A 2009 renovation modernized the Ashmolean Museum of Art and Archaeology doubled its exhibition space to 29,500 square feet (9,000 square meters), adding 39 new galleries. Highlights of its extensive collection include the most important collection of predynastic Egyptian artifacts in Europe, the only great Minoan collection in Britain, an important collection of Anglo-Saxon artifacts, the world’s largest collection of drawings by Raphael, and the foremost collection of modern Chinese art in the West.
Visit the Ashmolean independently or as part of a sightseeing tour of Oxford, which often includes other highlights such as the Bodleian Library and Christ Church College. Day trips from London and Brighton often include a stop here and can also be combined with visits to Eton, Windsor Castle, or the Cotswolds.
Things to Know Before You Go
The Ashmolean Museum is a must-visit for art, history, and archaeology fans.
The museum offers free admission, though special exhibitions may require a separate fee.
Photography is only allowed in the permanent exhibit.
The Ashmolean Museum is wheelchair-accessible.
The Rooftop Restaurant offers stunning views over Oxford.
How to Get There
The Ashmolean Museum is located just north of central Oxford, about a 5-minute walk from the main bus station and a 10-minute walk from the train station. Parking is also available next to the museum on St.
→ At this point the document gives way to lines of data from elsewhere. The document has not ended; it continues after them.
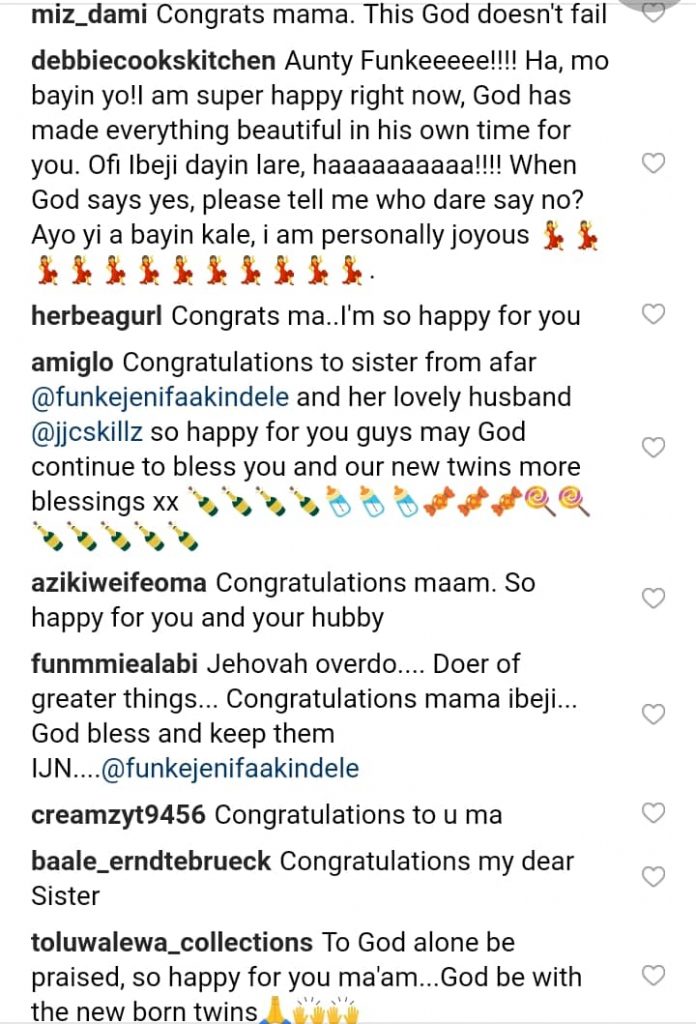Open debbiecookskitchen's profile from her username
The width and height of the screenshot is (696, 1024).
(153, 61)
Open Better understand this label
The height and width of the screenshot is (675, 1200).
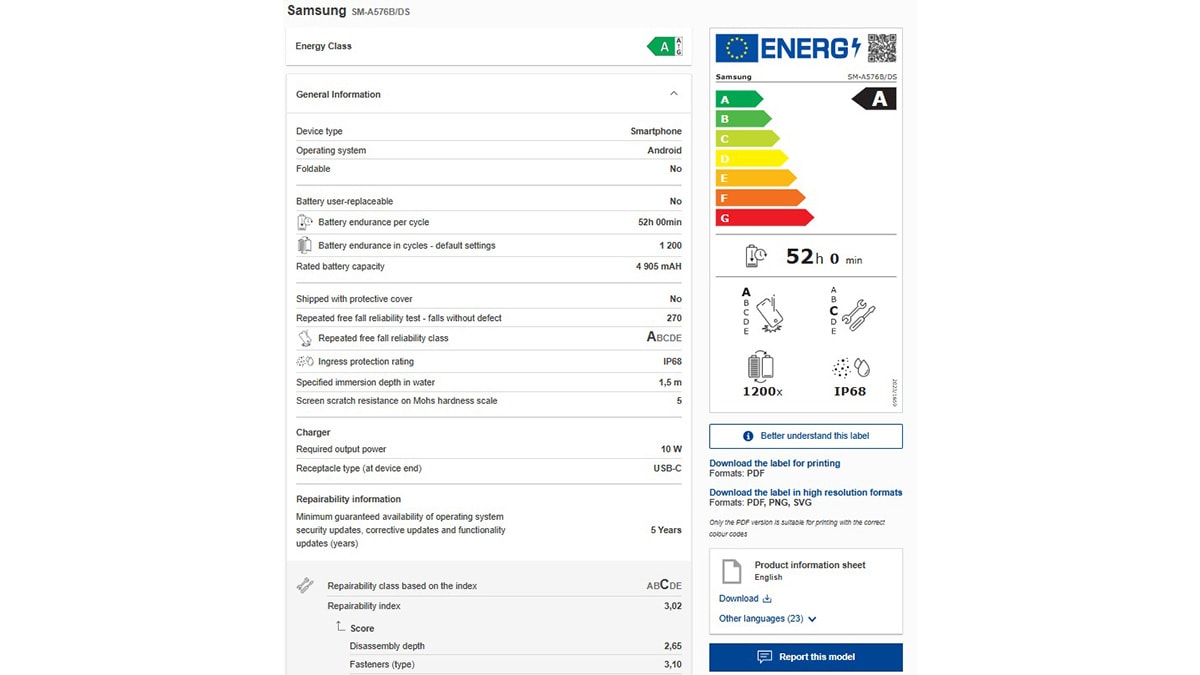[805, 436]
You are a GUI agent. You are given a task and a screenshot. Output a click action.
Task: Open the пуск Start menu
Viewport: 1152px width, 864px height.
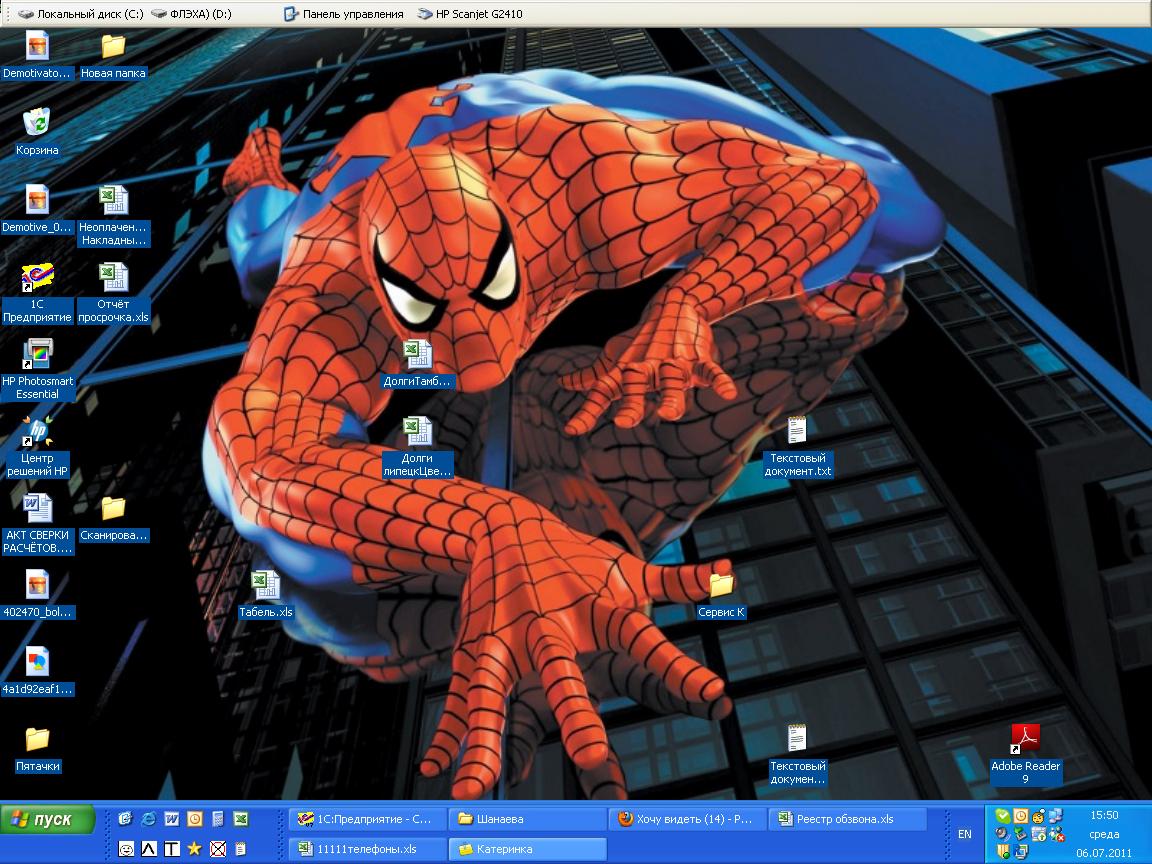pyautogui.click(x=48, y=820)
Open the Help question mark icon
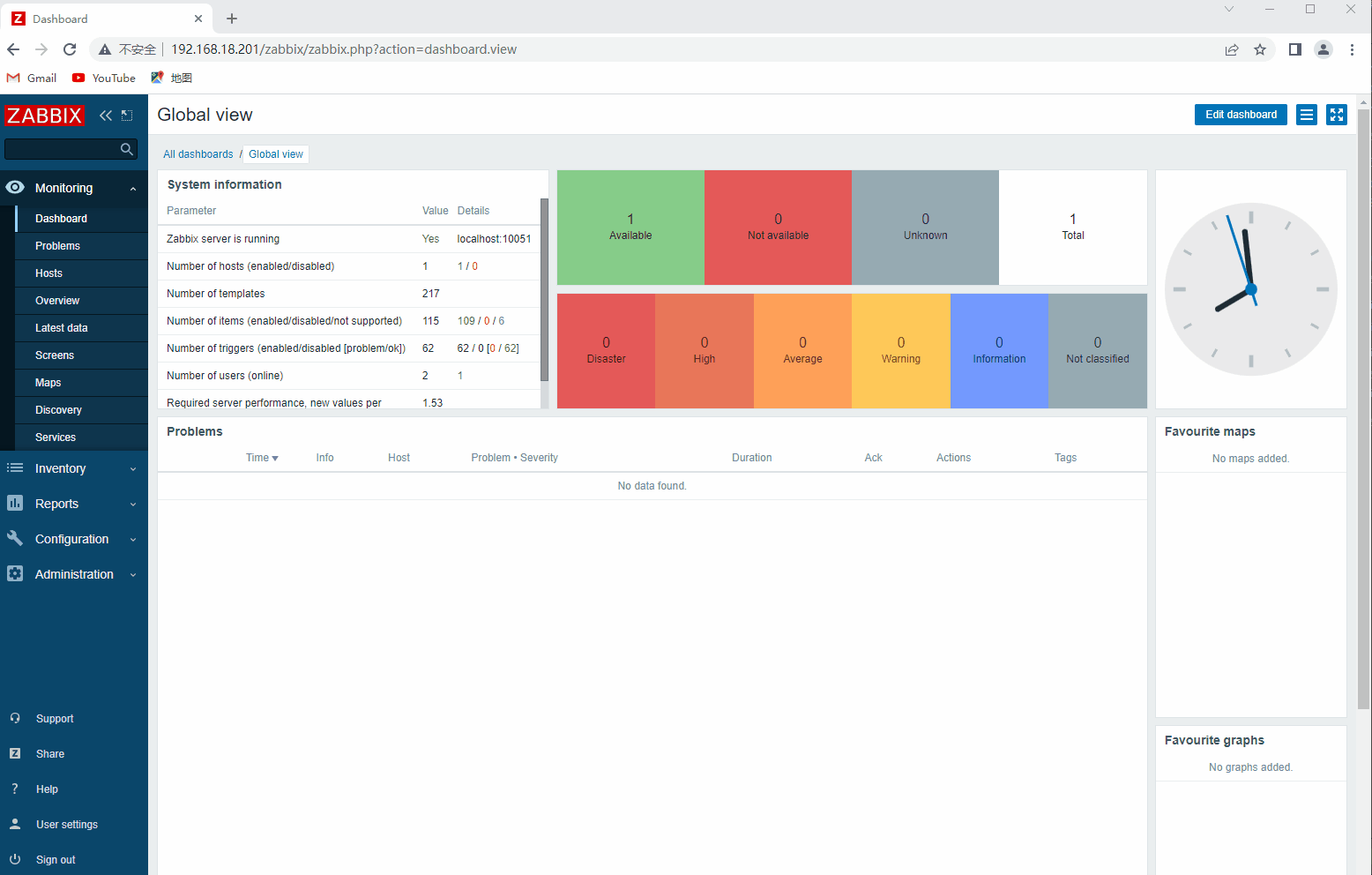The image size is (1372, 875). pos(15,789)
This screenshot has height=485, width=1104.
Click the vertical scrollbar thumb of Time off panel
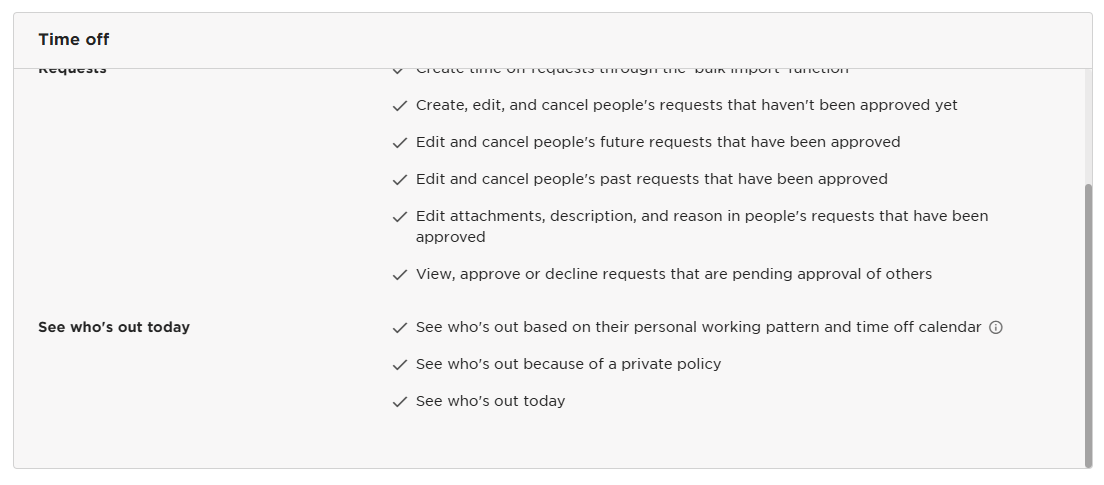pyautogui.click(x=1089, y=325)
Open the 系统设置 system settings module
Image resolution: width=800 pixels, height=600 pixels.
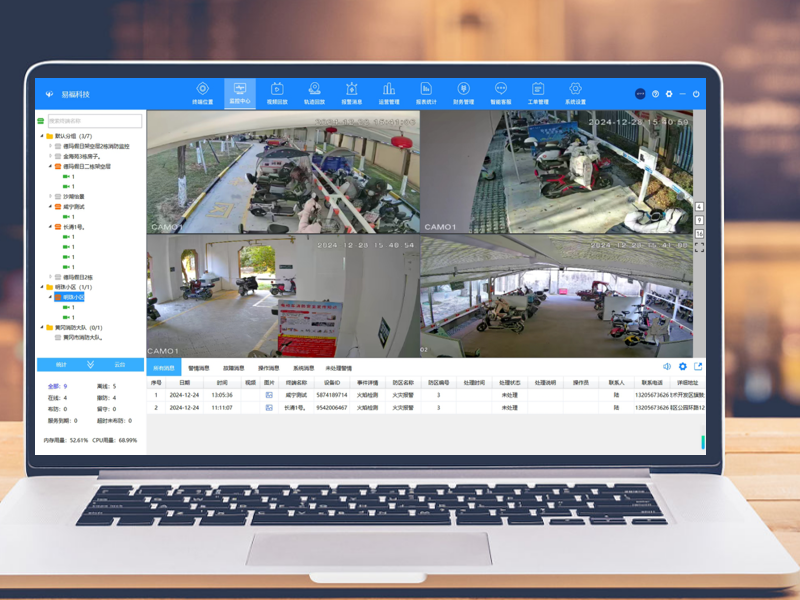(x=575, y=93)
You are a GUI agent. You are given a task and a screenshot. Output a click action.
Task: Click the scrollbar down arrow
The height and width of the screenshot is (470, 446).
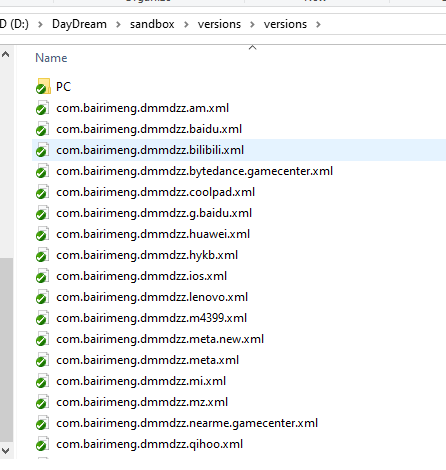tap(6, 451)
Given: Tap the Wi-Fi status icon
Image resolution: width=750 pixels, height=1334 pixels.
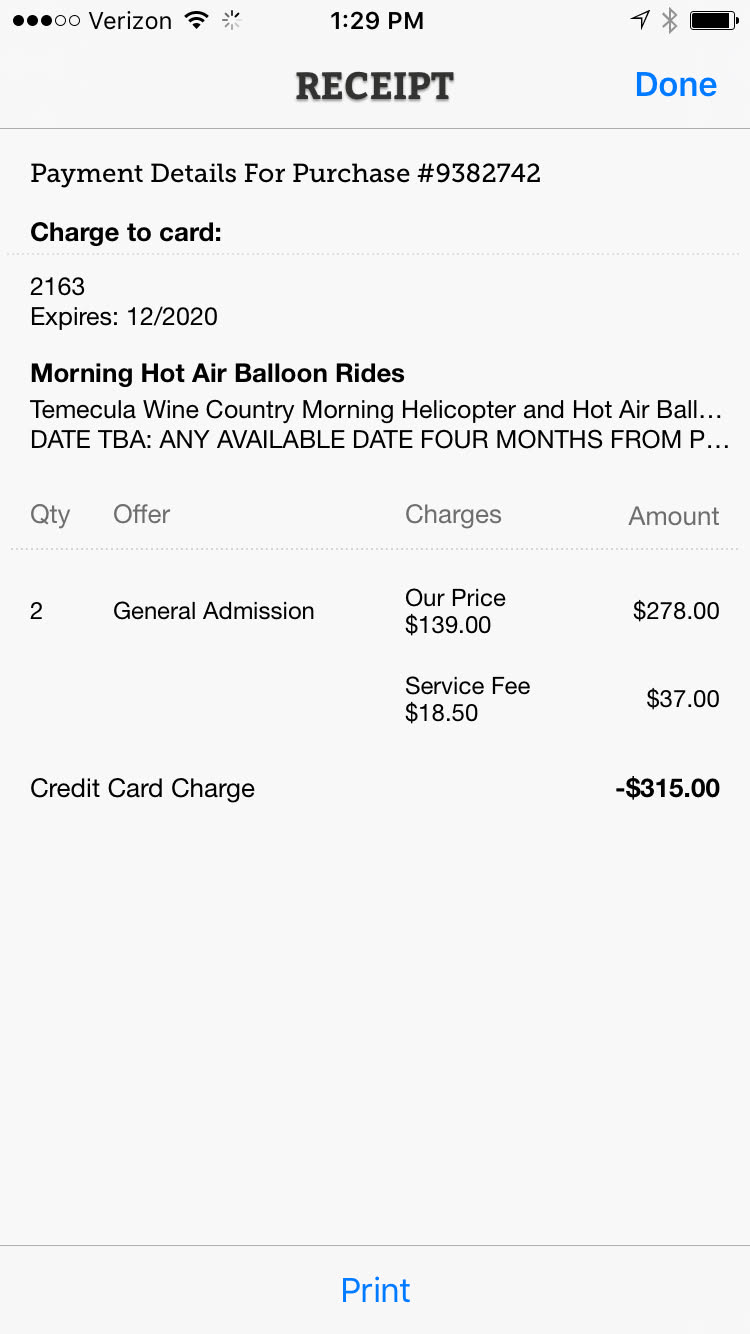Looking at the screenshot, I should coord(197,20).
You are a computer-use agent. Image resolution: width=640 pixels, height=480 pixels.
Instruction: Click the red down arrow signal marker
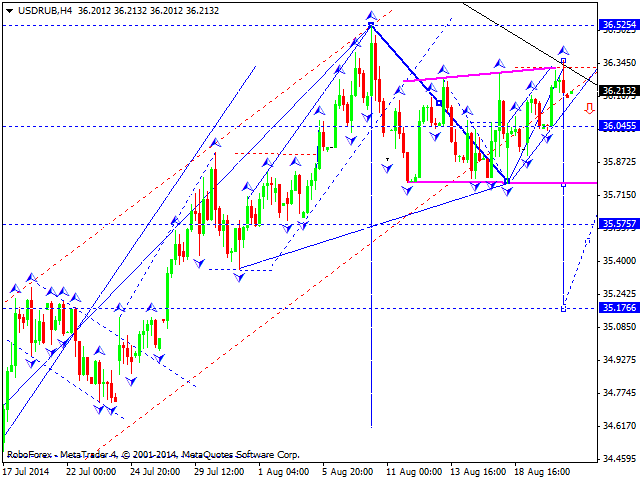(589, 107)
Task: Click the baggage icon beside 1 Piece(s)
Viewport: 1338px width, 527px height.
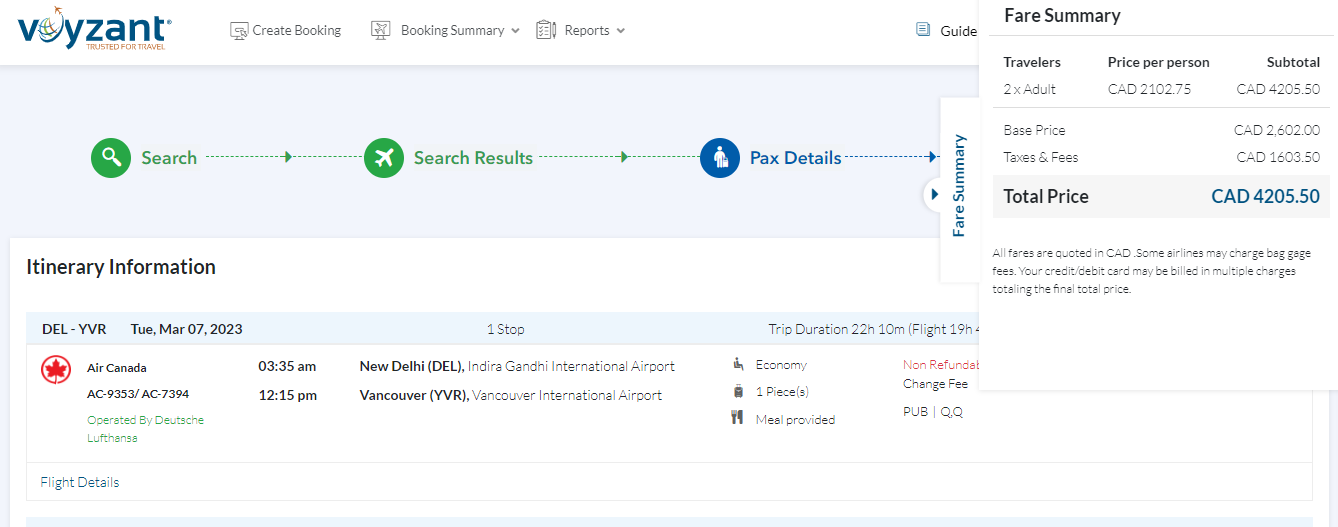Action: click(x=738, y=391)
Giles’ Street.
When to Get There
The Ashmolean Museum is open daily, with extended hours on the last Friday of the month (other than December). The occasional Live Fridays offer even more-extended hours and include interactive events, such as theatrical performances and creative workshops. Special exhibitions are held from time to time. Check with the museum for the latest offerings.
Individual Highlights of the Museum
The Ashmolean Museum’s collection includes a large number of priceless and unique items, including a human skull from 7000 BC, the 1,000-year-old Alfred Jewel, the ancient Abingdon sword, a death mask of Oliver Cromwell, a lantern that Guy Fawkes carried, an Arab ceremonial dress owned by Lawrence of Arabia, a violin made by Antonio Stradivari, and a collection of rings that may have inspired J.R.R. Tolkien’sThe Lord of the Rings.